Diosa del Alba de la Danza y la Alegría
También conocida como Ama-No-Uzume, Usume, Uzume.
Ame-No-Uzume es la diosa sintoísta del Amanecer, pero su dominio es mucho más amplio que simplemente marcar el paso del día: es la deidad de la danza, la alegría, la diversión sin límites y, de manera general, de todo aquello que trae risa y jolgorio a la vida. Se la representa como un espíritu extraordinariamente vivaz y de carácter desinhibido, capaz de romper la solemnidad incluso en circunstancias divinas graves.
Su acto más famoso ocurre cuando Amaterasu, ofendida por Susano-Wo, se retira a una cueva y sume el mundo en la oscuridad. Mientras el resto de los kami se reúnen en pánico, Ame-No-Uzume organiza una danza extravagante frente a la entrada de la cueva. Su actuación es tan desinhibida y cómica que los otros dioses estallan en carcajadas.
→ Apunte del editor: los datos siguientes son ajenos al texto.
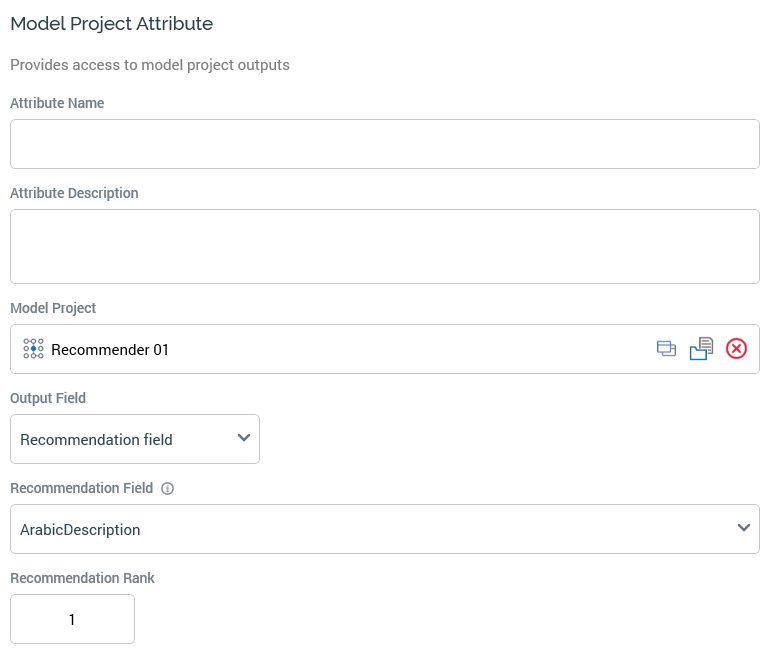
Task: Click the Output Field label
Action: [x=48, y=398]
La risa y la alegría crean tal conmoción que Amaterasu, intrigada por la extraña diversión que tiene lugar, se asoma fuera, y en ese momento es atraída de nuevo a la superficie.
Su pareja es Sarutahiko, un dios de la encrucijada y las fronteras. Según algunos relatos, ella lo convenció de abandonar el reino celestial y descender a la tierra, probablemente porque la vida eterna sin variación la aburría profundamente. Con Sarutahiko tuvo varios hijos, demostrando que su energía y su alegría no son simplemente divinas, sino que permean también el mundo material.
Ame-No-Uzume personifica la idea de que la alegría, el humor y la desinhibición pueden ser fuerzas transformadoras en la mitología japonesa. No es una deidad seria o solemne, sino todo lo contrario: es aquella que recuerda que incluso en los momentos más sombríos, la risa y la alegría pueden salvar el mundo.